The researchers intend to mitigate this problem by coating the plasma-facing components with diamond, which has high temperature stability, radiation resistance, high atomic density and unsurpassed chemical stability in the presence of hydrogen plasmas. If successful, this approach would enable reactors to operate for longer periods before maintenance stops and reduce the amount of tritium held in the reactor.

The teams propose using diamond that is synthetically created through chemical vapour deposition (CVD). CVD diamond growth typically occurs under low pressure and involves feeding varying amounts of gases into a chamber, energising them and providing conditions for diamond growth on a substrate. The gases always include a carbon source and, typically, include hydrogen as well. The energy source, which can include hot filament, microwave power or arc discharges, is intended to generate a plasma in which the gases are broken down and more complex chemistries occur.

Heriot-Watt’s prof John Wilson, a co-investigator in the project and a CVD expert, said his past research in synthesised diamonds led him and his colleagues to take on this project.

‘When we saw the problems that people were expressing with materials in tokamaks — that its walls are based on carbon, which suffer a hydrogen etch problem — it seemed to be directly related to the growth of diamond,’ he said.

The researchers will spend the next three years putting their materials under the gun of high-flux laser beams and high-flux ion and electron beams to separate and determine the different effects on diamond.

They will also be given time to test their material within an existing tokamak, Joint European Torus (JET), the world’s largest nuclear fusion experiment at Culham in Oxfordshire. The tokamak is lined with tiles made from a carbon-fibre composite but its successor, ITER, to be built at Cadarache in the south of France, will use beryllium, which has a higher melting point, is lighter than aluminium and stiffer than steel.

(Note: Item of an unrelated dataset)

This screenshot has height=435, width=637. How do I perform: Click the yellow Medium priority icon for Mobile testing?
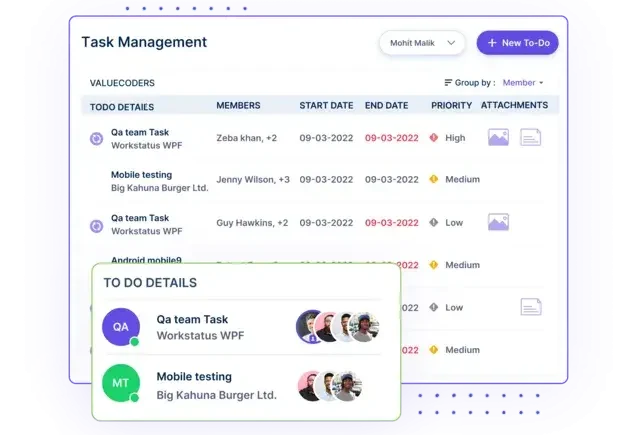point(433,180)
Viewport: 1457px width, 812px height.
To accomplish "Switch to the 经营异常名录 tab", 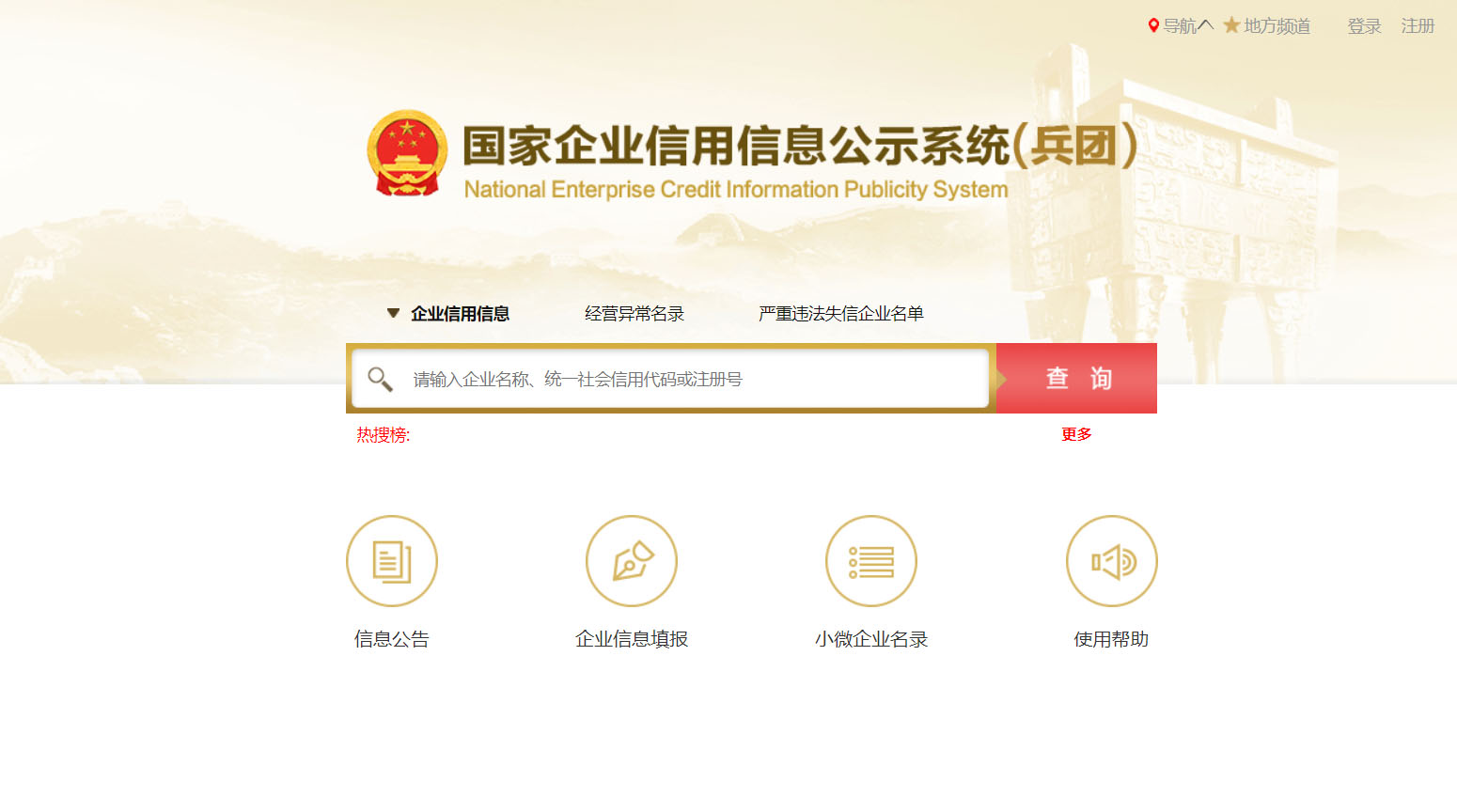I will coord(634,313).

While beryllium is deemed to be a better material than carbon-fibre for fusion reactor walls, Wilson argues that beryllium is still not good enough for reactors of the future.

‘ITER was designed with materials that were the best at the time but those involved with ITER realise those materials might not be good enough,’ he said. ‘There’s obviously limited materials they can use. They don’t want to use heavy metals because if they erode, they contaminate the plasma. So they are down to light elements like beryllium and carbon.’

He added: ‘The reason we are interested in diamond is because we know it erodes far more slowly than graphite in hydrogen plasmas. What we don’t know is, given the extreme conditions in the tokamak with all sorts of other fluxes of particles and ions and charges and temperatures, whether that difference will be maintained.

‘But the measurements that have been made by various people over the years still suggest that diamond will etch away far more slowly than a graphite surface.’

Wilson said his research team will be working with other Scottish universities to determine how to measure the erosion process inside the tokamak. ‘Obviously, what you don’t want to do is to put something in and take it out some days later and then try and guess what happened to it,’ he said. ‘Our colleagues will be attempting to develop an optical probe that will be put inside the tokamak to measure what’s going on.’